I designed the instruction set architecture and created the instructions, producing my own opcodes and addressing modes. My main focus was reducing the amount of gate logic necessary to decode instructions, so the instructions and their opcodes are organized in a funny way to reach that goal. Also, all of the instructions are fetched in one cycle, so there are no instructions that would involve grabbing an immediate value or other data in the address following the instruction. I leaned toward simplicity most of the time because I was designing the processor at the gate level, so some functionality is limited, but I think I still retained a fair amount of flexibility in the design. For example, I lost some flexibility because I chose to separate the data and instruction storage, but that kept fetching instructions and making memory transactions simpler.
Input and output capabilities are 16 input pins, 16 output pins, a 32-bit input port, and a 32-bit output port. Extra components, like a multiplexer and a few registers, have to be used to expand the port I/O.

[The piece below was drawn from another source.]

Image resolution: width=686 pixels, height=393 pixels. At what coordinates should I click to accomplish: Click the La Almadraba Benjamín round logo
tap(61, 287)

A block diagram of the inside of the processor shows how it’s organized:
One of the biggest challenges was to fit the OZ-3 in a system that included the peripherals on the development board I used, which was Digilent’s Nexys-2 board, which has a Xilinx Spartan-3E with 500,000 equivalent gates. The system, in the end, used the on-board RAM and Flash memory, to store data and instructions, respectively. The buttons, switches, and PS/2 port are open for input, while all of the PMOD connectors and the 7-segment display are used for output. The PMOD connectors are used mainly for the 2×16 character LCD screen, but a fair amount of other devices can be attached.
Using the memory resources (the RAM and Flash) was probably the most difficult roadblock to overcome when I was writing the VHDL. The main issue was that the RAM and Flash share address and data buses, so only one can be used at a time. However, instructions need to be fetched every cycle, and memory transactions would have to happen at the same time. Modifying the processor to accommodate this could get messy, so instead I created a memory controller that would alternate control of the buses between the RAM and the Flash. This cut how fast the processor could run in half, but those were just limitations of the system I was working in. The memory controller runs twice as fast as the processor to flip and flop between the memories in time.

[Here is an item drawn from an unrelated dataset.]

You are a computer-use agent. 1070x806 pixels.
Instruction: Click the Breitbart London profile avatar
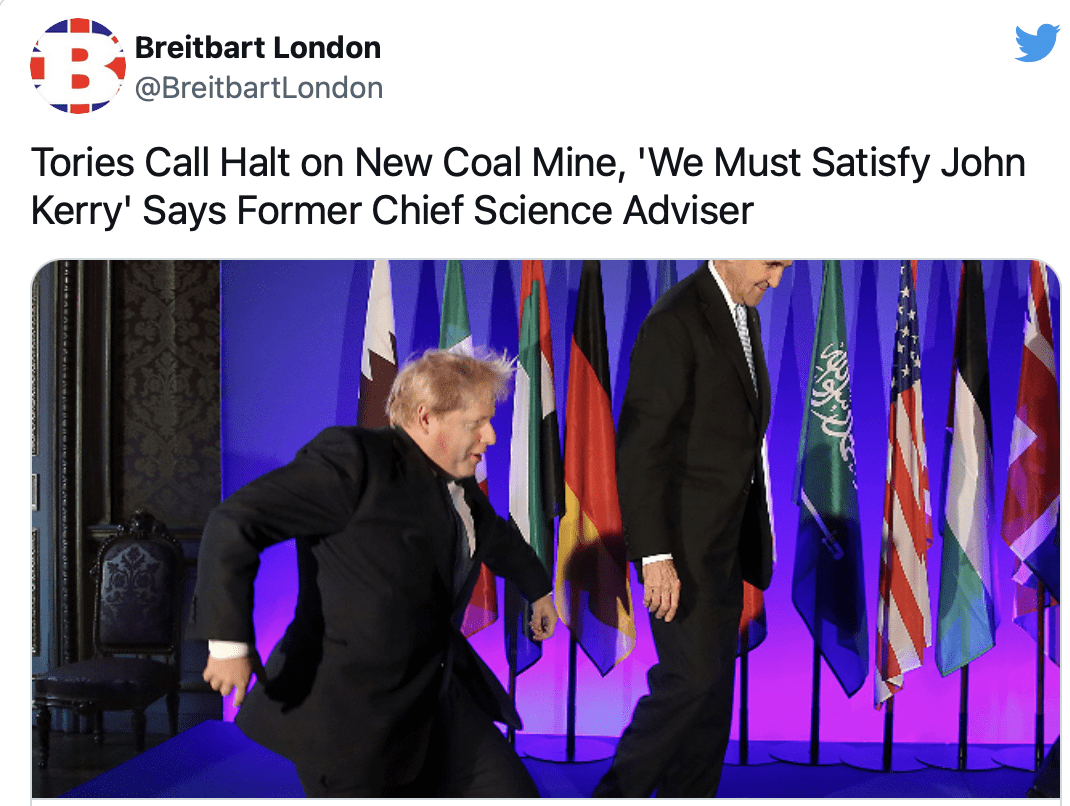click(x=78, y=66)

The second issue was that the RAM and Flash are only sixteen bits wide. As it so happens, the OZ-3 has 32-bit instructions. I modified the fetch stage to run twice as fast as the rest of the processor to get in both halves of the instruction in time, but that actually meant that I would have to cut how fast the rest of the processor ran in half, as the Flash was already being run as fast as it can. I also had to change the way memory transactions are handled by adding instructions that write the upper or lower half of a 32-bit value into memory, and instructions that read an address in memory into the upper or lower half of a register.
Once complete, the system looked like this:
In terms of the software I developed for it, the most complex program I wrote was one that keeps a 1024-character buffer in memory of text that the user inputs through a keyboard. The LCD screen then displays two 16-character lines of the buffer. Using the number pad, the user can scroll up and down through the buffer, and left and right within a line. It’s fairly simple, but it took quite a while to write in assembly.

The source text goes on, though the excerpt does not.